▶ Written tasks
1 - In the forum thread on refreshing a cache, how often does the reply suggest JVM1 might poll the new-item-ids table?
2 - Based on the forum thread on refreshing a cache, do these statements agree with it? Give yes or no for each, with the deciding words quoted from the thread. (a) The reply says the new-item-ids table could be updated by a database trigger. (b) The reply calls it natural for the database to send network messages to an application server. (c) The original question asks to refresh the cache for all records, not only new ones.
3 - Transcribe the part of the forum thread on refreshing a cache that starts at "Is there a way" and ends at "rather complicated though.".

▶ Document excerpt
--

Is there a way we can refresh/load the cache (only for newly added records) in JVM1 for regular intervals (instead of frequent db polling)?
Thanks,
Jaya Krishna
Can you not simply have JVM1 first check the in memory cache, and then, if the item is absent in the in-memory cache, check the database cache?
If you, however, need to list all items in existance, of some certain type, and don't want to access the database. Then, for JVM1 to know that there's a new item in the databse, I suppose that either 1) JVM2 would have to send a network message to JVM1 telling it that there're new entries in the database. Or 2) there could be a database trigger that fires when new data is inserted, and sends a network message to JVM1. (But having the database send network messages to an application server feels rather weird I think.) — I think these approaches seem rather complicated though.
Have you considered some kind of new-item-ids table, that logs the IDs of items recently inserted into the database? It could be updated by a database trigger, or by JVM1 and 2 when they write to the databse. Then JVM1 would only need to poll this single table perhaps once per second, to get a list of new IDs, and then it could load the new items from the database.

--

▶ Raw data
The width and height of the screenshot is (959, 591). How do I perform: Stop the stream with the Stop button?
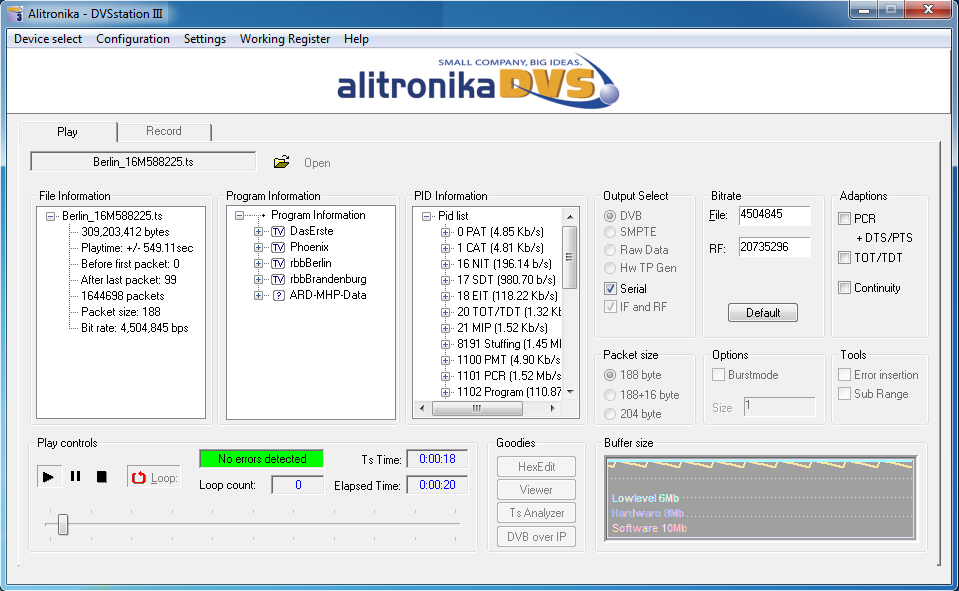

--

▶ Solved tasks
1 - Perhaps once per second.

2 -
(a) Yes: "It could be updated by a database trigger, or by JVM1 and 2 when they write to the databse."
(b) No: "But having the database send network messages to an application server feels rather weird I think."
(c) No: "(only for newly added records)"

3 -
Is there a way we can refresh/load the cache (only for newly added records) in JVM1 for regular intervals (instead of frequent db polling)?
Thanks,
Jaya Krishna
Can you not simply have JVM1 first check the in memory cache, and then, if the item is absent in the in-memory cache, check the database cache?
If you, however, need to list all items in existance, of some certain type, and don't want to access the database. Then, for JVM1 to know that there's a new item in the databse, I suppose that either 1) JVM2 would have to send a network message to JVM1 telling it that there're new entries in the database. Or 2) there could be a database trigger that fires when new data is inserted, and sends a network message to JVM1. (But having the database send network messages to an application server feels rather weird I think.) — I think these approaches seem rather complicated though.